Top of Exercise material
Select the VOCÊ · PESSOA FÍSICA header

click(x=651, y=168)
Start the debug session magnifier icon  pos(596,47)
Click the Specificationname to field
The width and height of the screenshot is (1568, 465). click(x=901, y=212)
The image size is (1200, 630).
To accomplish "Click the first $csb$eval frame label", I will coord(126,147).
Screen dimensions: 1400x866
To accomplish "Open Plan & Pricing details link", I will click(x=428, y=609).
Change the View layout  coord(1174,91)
Bottom of Exercise material
Find the lines in the entries above where "will" occurs, and copy each of them.

> _Solution_:
To accomplish "Click the first $csb$eval frame label", I will coord(126,147).
To accomplish "Open Plan & Pricing details link", I will click(x=428, y=609).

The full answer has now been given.